What is required:
Copy the passage below on Santo Domingo and slavery word for word, from "According to Luciano, Santo" to "ships (Minster 1-3).".

Provided passage:

Towards the end of the fifteenth century, sugarcane plantations were set up by Portuguese off the coast of central Africa. Later in the sixteenth century, the use of slaves in sugarcane plantations further spread from the Americas to the Caribbean and Eastern Brazilian Coast where sugarcane plantations were widely grown (Spielvogel 424-428).

According to Luciano, Santo Domingo, (now the capital city of the Dominican Republic), is one of the oldest American-European settlements founded in 1498 by Bartholomew Columbus. The city has had a crucial role to play, especially in the history of slave trade and slavery, being called the “oldest city in the Americas” (Minster par.1-3).

Santo Domingo’s history is fascinating because of historical events such as pirate victimization, dictatorship and slave activities. The first settlement in Santo Domingo (Navidad) which fell to the anger of natives was made up of sailors left behind by Columbus’ first voyage after the sinking of one of his ships (Minster 1-3).

Raw data:
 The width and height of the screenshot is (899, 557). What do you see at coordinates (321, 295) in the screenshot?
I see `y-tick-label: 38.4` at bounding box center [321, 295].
--
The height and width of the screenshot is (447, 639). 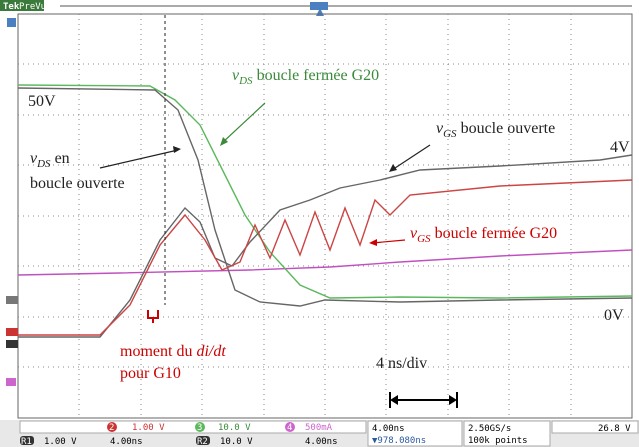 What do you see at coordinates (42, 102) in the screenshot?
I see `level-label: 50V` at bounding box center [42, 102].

Your solution:
According to Luciano, Santo Domingo, (now the capital city of the Dominican Republic), is one of the oldest American-European settlements founded in 1498 by Bartholomew Columbus. The city has had a crucial role to play, especially in the history of slave trade and slavery, being called the “oldest city in the Americas” (Minster par.1-3).

Santo Domingo’s history is fascinating because of historical events such as pirate victimization, dictatorship and slave activities. The first settlement in Santo Domingo (Navidad) which fell to the anger of natives was made up of sailors left behind by Columbus’ first voyage after the sinking of one of his ships (Minster 1-3).